▶ **DATA**:
----

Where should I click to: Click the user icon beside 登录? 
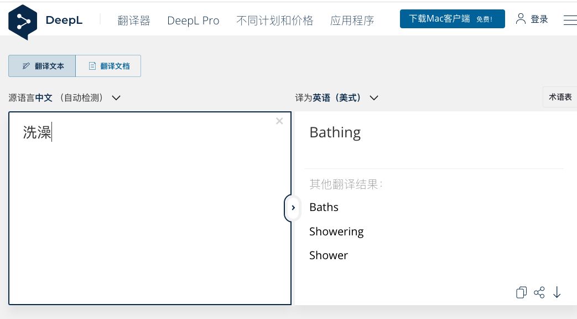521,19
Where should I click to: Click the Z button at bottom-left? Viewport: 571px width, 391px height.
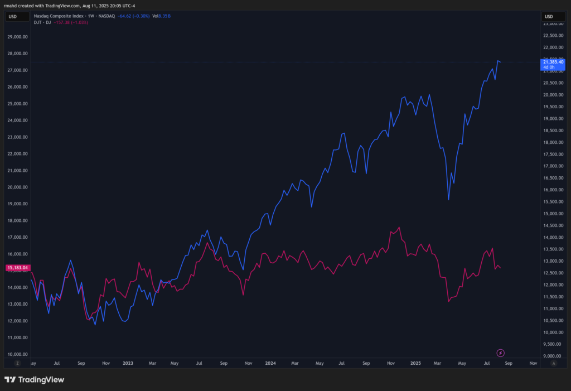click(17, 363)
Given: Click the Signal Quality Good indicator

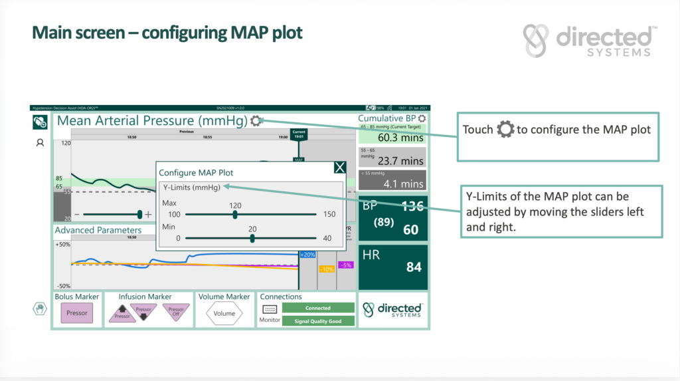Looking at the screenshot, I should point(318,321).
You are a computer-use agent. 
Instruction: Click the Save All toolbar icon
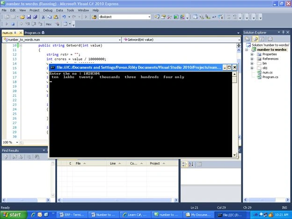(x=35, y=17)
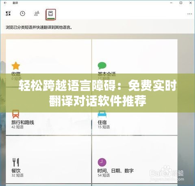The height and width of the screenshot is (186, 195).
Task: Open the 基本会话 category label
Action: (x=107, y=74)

----

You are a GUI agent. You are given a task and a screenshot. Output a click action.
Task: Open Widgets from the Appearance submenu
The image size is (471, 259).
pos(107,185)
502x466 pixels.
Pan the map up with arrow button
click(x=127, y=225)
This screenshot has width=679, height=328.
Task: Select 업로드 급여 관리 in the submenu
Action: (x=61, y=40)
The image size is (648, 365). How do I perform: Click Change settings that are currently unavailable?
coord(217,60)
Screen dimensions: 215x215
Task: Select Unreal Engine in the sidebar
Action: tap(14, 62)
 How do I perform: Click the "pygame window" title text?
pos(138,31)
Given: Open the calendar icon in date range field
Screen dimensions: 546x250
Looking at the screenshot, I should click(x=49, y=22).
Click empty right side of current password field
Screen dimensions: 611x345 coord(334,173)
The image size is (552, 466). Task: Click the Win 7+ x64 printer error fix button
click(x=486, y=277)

----

▶ **TASK TO CARRY OUT**: Output only the lines above from the line that holds "Where should I click to: Click the user" through the line that holds "You are a computer-use agent.", both ends included, and exclude pictures.

▶ **YOUR RESPONSE**:
Where should I click to: Click the user icon beside 登录? 
521,19
Where should I click to: Click the Z button at bottom-left? Viewport: 571px width, 391px height.
click(17, 363)
Given: Click the Signal Quality Good indicator

Looking at the screenshot, I should point(318,321).
You are a computer-use agent. 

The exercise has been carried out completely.